» Work to complete
Reproduce every line of the material below without changes, but leave out the pictures.

» Given records

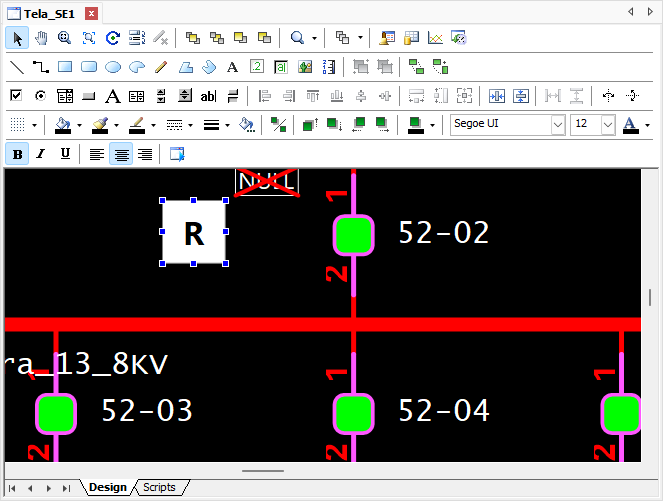663x501 pixels.
Task: Choose the pencil freehand tool
Action: [x=161, y=67]
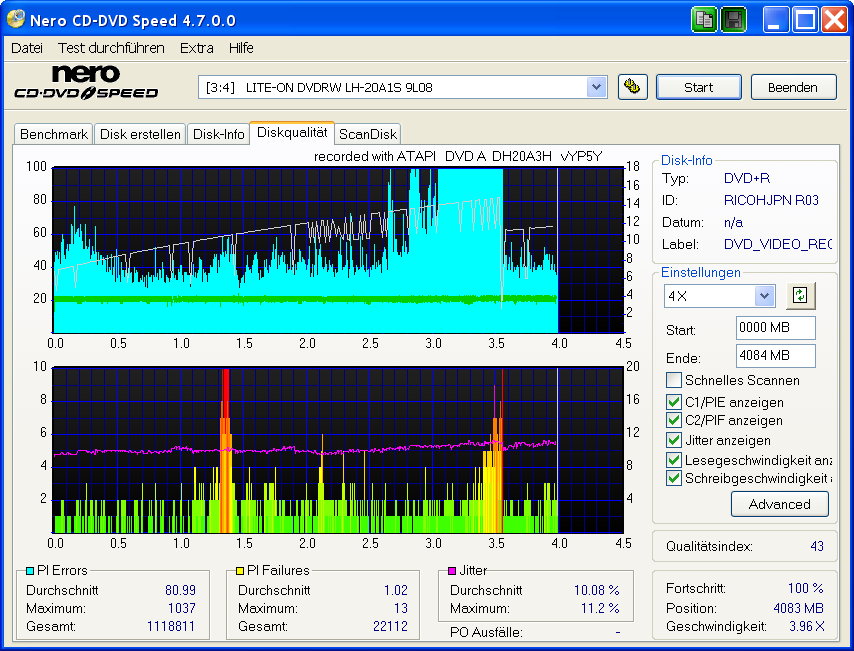This screenshot has width=854, height=651.
Task: Disable the C2/PIF anzeigen checkbox
Action: pos(674,421)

» Solution below
663x501 pixels.
Task: Choose the pencil freehand tool
Action: [x=161, y=67]
This screenshot has width=854, height=651.
Task: Disable the C2/PIF anzeigen checkbox
Action: pos(674,421)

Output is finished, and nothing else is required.